Where the NDP and Greens seem to converge (and agree) is on creating jobs through the new energy economy. They claim they will make big polluters pay and offer environmental solutions.

The conception is that both parties will tax us into oblivion. While this is true about the NDP, the Greens are harder to get a grip on - though it's difficult not to believe they wouldn't increase some taxes to fulfill some of their stated goals. What am I thinking? Of course taxes have to rise!

Along with the usual standard "eradicate poverty and illiteracy" lines that come with party proclamations, here are couple of GP policies that caught my eye. What do you get when you mix green, purple and blue? That's the color the Greens seem to be striving for. Is it a pretty color?:

- Support the abolition of World Bank and IMF unless reformed.

- Endorse the development of civic entrepreneurship to promote a community based economy as a way of combating social exclusion caused by economic globalization. (A little "broad" but this surprised me a little...pleasantly that is.)

- We declare that there is no social justice without environmental justice, and no environmental justice without social justice. (I'm not sure about this one.)

-Support the creation of a World Environment Organization by combining the United Nations Environment Program (UNEP), the United Nations Development Program (UNDP), and the Global Environment Facility (GEF) into a single institution with funding and power to impose sanctions to promote global sustainable development. The World Trade Organization (WTO) should be subject to the decisions of this body. (What? Reduce the bureaucracy?
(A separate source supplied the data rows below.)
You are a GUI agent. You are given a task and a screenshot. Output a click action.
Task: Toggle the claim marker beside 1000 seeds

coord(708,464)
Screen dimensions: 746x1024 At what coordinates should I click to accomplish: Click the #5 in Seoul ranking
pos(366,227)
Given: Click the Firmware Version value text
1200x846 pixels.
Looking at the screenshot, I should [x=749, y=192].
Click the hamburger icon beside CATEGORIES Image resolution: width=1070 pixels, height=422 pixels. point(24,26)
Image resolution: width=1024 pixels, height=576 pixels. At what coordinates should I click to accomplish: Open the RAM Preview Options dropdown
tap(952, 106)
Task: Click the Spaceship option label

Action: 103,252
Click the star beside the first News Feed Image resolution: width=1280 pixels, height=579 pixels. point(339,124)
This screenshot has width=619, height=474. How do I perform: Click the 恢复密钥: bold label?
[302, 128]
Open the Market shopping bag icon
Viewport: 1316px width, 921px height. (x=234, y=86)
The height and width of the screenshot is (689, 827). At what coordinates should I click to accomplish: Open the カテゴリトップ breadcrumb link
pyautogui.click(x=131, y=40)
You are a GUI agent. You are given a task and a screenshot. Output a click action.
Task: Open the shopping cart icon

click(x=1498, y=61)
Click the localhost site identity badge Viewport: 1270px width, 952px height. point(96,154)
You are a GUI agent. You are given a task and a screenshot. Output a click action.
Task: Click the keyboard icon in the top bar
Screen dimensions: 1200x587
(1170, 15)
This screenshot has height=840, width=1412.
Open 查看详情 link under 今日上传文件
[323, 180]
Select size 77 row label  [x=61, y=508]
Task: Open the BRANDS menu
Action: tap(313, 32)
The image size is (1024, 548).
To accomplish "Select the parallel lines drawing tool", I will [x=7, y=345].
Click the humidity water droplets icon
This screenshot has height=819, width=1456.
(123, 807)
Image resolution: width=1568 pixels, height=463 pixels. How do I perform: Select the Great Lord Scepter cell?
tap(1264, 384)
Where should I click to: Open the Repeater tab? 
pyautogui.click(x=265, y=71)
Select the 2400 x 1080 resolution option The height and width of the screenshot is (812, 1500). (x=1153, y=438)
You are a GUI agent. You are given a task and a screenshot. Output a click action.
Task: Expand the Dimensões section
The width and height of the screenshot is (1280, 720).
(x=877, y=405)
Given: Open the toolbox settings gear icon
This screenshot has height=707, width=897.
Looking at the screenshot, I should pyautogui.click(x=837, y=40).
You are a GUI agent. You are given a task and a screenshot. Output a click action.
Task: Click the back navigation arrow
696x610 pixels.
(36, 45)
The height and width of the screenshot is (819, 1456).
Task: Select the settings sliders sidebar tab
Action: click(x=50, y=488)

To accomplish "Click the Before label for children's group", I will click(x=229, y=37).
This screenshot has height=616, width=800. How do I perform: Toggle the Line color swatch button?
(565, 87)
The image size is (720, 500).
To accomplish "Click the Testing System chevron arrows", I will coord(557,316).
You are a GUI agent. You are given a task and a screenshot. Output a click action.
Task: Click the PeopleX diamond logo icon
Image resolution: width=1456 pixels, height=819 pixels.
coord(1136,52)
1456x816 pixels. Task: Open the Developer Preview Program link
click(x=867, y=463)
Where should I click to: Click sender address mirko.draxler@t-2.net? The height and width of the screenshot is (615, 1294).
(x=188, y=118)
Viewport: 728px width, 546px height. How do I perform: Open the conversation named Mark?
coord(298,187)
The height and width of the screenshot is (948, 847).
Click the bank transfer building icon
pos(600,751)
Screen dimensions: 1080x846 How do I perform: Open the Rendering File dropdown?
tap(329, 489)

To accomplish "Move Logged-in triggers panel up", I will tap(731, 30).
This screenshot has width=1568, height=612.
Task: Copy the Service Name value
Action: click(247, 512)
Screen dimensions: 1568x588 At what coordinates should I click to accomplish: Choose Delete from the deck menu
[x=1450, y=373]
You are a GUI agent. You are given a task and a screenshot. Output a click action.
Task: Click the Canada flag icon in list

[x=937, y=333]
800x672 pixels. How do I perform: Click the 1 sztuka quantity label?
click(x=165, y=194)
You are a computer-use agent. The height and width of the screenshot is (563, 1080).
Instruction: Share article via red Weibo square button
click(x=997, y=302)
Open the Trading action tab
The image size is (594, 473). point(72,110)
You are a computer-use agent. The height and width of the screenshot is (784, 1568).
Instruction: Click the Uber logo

If they keep this up we may have to call them the Blue Party.)

-Will campaign for greater power for countries of the South in the UN, by working to abolish the veto power in the Security Council, to remove the category of permanent membership of it, and to increase the number of states with membership.

-Seek to curtail the power of the military-industrial-financial complex in order to radically reduce the trade in armaments, ensure transparency of manufacturing and remove hidden subsidies that benefit the military industries. (This one I don't get. On the international stage? I would think it is since it would be news to me if Canada has a "military complex."

What? No let's "get to know" our terrorists suggestions a-la NDP?

Both the NDP and Greens were short on foreign policy philosophies. It may as well. Canada's skill in this has diminished substantially over the years. It has regained some measure of credibility under Harper but it still remains a weak spot.

Not enough talk about how the individual should regain some sovereignty and how we should rely less on government.

Then again, that shouldn't surprise most observers.